**Objectives:**
- 1) Rewrite the passage of the AI character-design comments from "Don't get me" to "any direct sense.", putting "aesthetic" wherever "style" appears.
- 2) According to the AI character-design comments, why will the machine-learning method produce something that is consistently an "average impression"? Answer in one to three sentences.
- 3) Pick up the AI character-design comments after their final sentence and keep the discussion going.

--- begin Excerpt provided ---

Don't get me wrong, I have nothing against this, but I think we should start discusing morality of AI generated content, even if it doesn't train on existing artworks/code.


The image quality is good, but now I realize I'm experiencing "uncanny waifu". Authentic character designs bear two things in common:

1. Simplifications of reality(the actual artist training method would be traditional studies off life and photo reference followed by gradual reduction and symbolization to a style)

2. Symbolic meaning. Things like the style of eyes, clothing, etc are all meant to signal personality. This is stuff that current AI techniques don't really touch upon in any direct sense.

Since the ML method is built on interpolating off final results, it's going to lack in these qualities and produce something that is consistently an "average impression". Akin to asking the algorithm to generate mythical heroes by mashing up the various stories: you get a hero that is somehow the average of Icarus, Heracles and Achilles, which would be less of a character than the originals.


Could it work backwards? Eg, to take a hero like Heracles and determine he's say 40% shared with Gilgamesh. Then we might see that even the originals aren't very unique.

Just a thought, I don't really know anything about ML.


I found the most interesting part was the evocative comment about the 'vast and parched' nature of the latent space.

--- end Excerpt provided ---
--- begin Given information ---

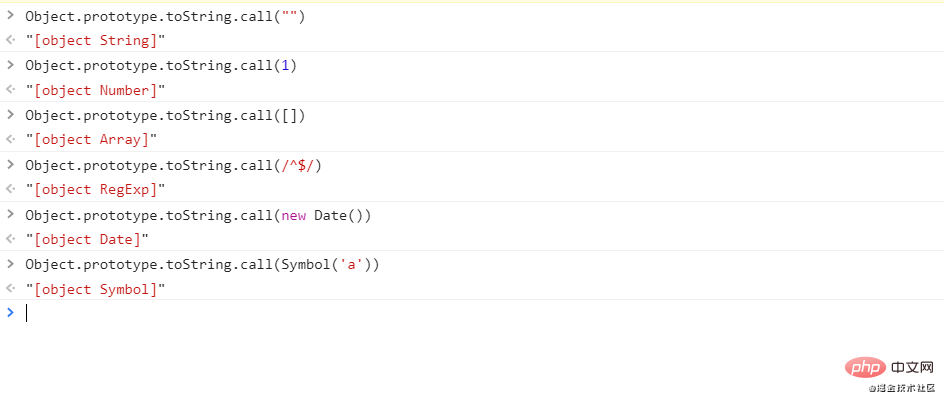Click the "[object RegExp]" output line
This screenshot has width=944, height=400.
pyautogui.click(x=95, y=190)
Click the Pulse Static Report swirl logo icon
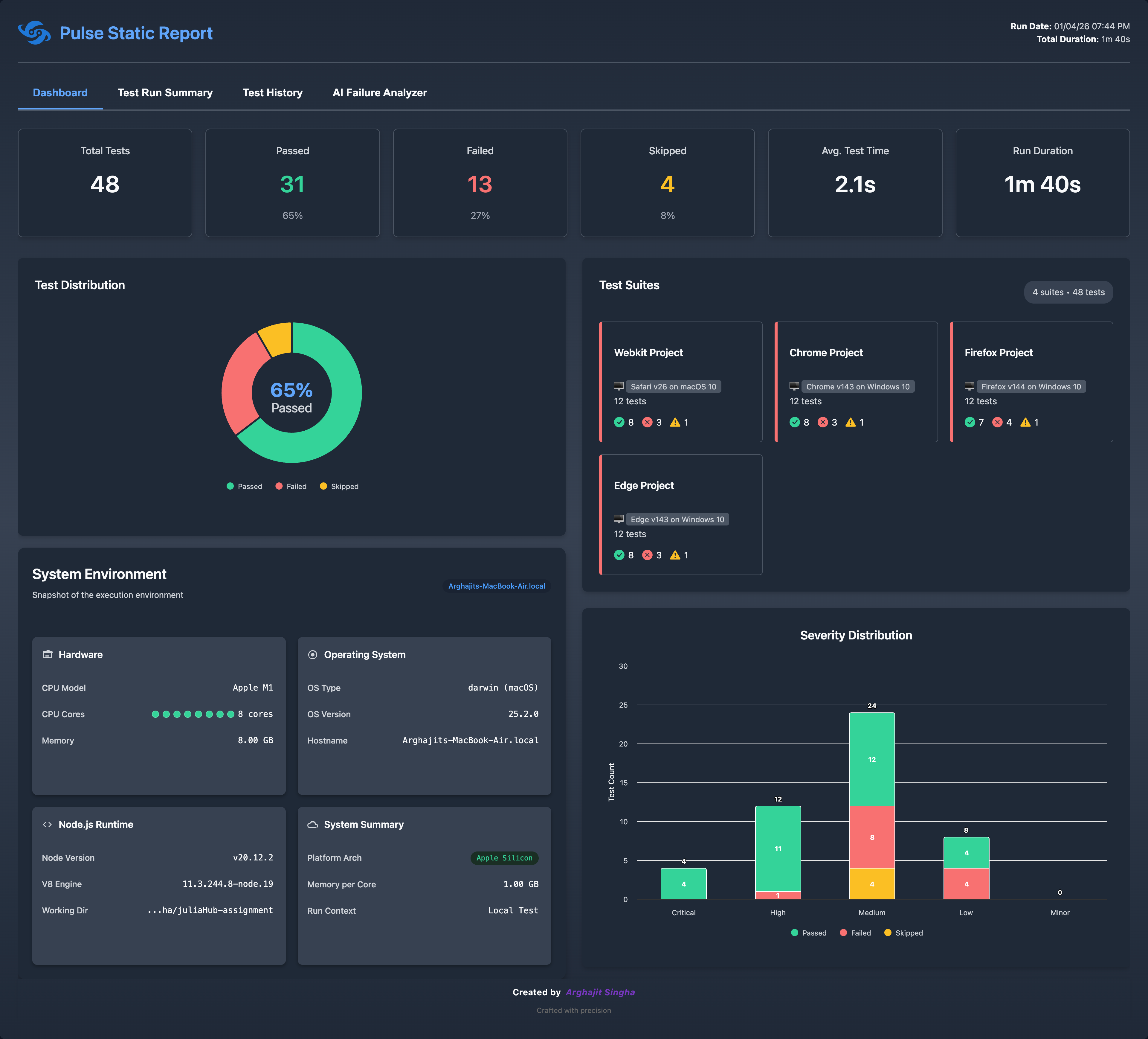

--- end Given information ---

**Answers to the exercises:**
- 1)
Don't get me wrong, I have nothing against this, but I think we should start discusing morality of AI generated content, even if it doesn't train on existing artworks/code.


The image quality is good, but now I realize I'm experiencing "uncanny waifu". Authentic character designs bear two things in common:

1. Simplifications of reality(the actual artist training method would be traditional studies off life and photo reference followed by gradual reduction and symbolization to a aesthetic)

2. Symbolic meaning. Things like the aesthetic of eyes, clothing, etc are all meant to signal personality. This is stuff that current AI techniques don't really touch upon in any direct sense.

- 2) The method is built on interpolating off final results. Because of this, it lacks the simplification of reality and the symbolic meaning that authentic character designs share. What it produces is consistently an "average impression."

- 3)
I wonder if the OP's intuition regarding the sparseness of the latent space, and the relatively small area occupied by the 'useful' manifold? embedded within it provide us any clues as to what symbol grounding might look like for some neuro-symbolic infrastructure that sits atop that latent space.

I.e. how should we be trying to represent concepts like 'male' and 'female' within that space?

Is it important to have these concepts represented as a low dimensional manifold?

Is it important that this manifold be easily described by some simple geometric form like a convex polytope?

Is it important that nuances and variations on the concept be separable within the bounds of the concept-specific manifold?

What other properties might be important?


What methods are there to estimate how many unique characters a model can generate? The answer is not infinitely many, but determining when two images are of different 'characters' is fuzzy.


It's hard to say, but I think a useful measure would be to look at mode-dropping compared to the training data. Whatever the 'number of unique characters is', it clearly ought to be at least as large as the characters you see in the original training data, right?

For TADNE, Arfafax ran Danbooru2019 and a few million TADNE samples through CLIP to get the image embeddings, and clustered them; when the two sets of clusters were graphed using tsne, you could see that the TADNE StyleGAN2-ext did a lot of mode-dropping in that many smaller outlying clusters of characters/franchises/topics simply did not appear in TADNE samples. The TADNE looked like a big galaxy, while Danbooru2019 looked more like it was surrounded by archipelagos. TADNE was extensively trained on them and was a very large model, but the GAN dynamics & StyleGAN architecture mean it didn't do a good job absorbing rarer/more idiosyncratic Danbooru2019 image-clusters.

I expect newer generative models which avoid GAN losses and which use more flexible (but expensive!) architectures, like DALL-E, would perform much better in terms of mode-dropping, so you'd see a lot more unique characters/images out of them. (I'm very excited about them. As good as TADNE or Waifu Labs v2 may be, I think they are still far behind what could be done with just existing data/arch/compute.)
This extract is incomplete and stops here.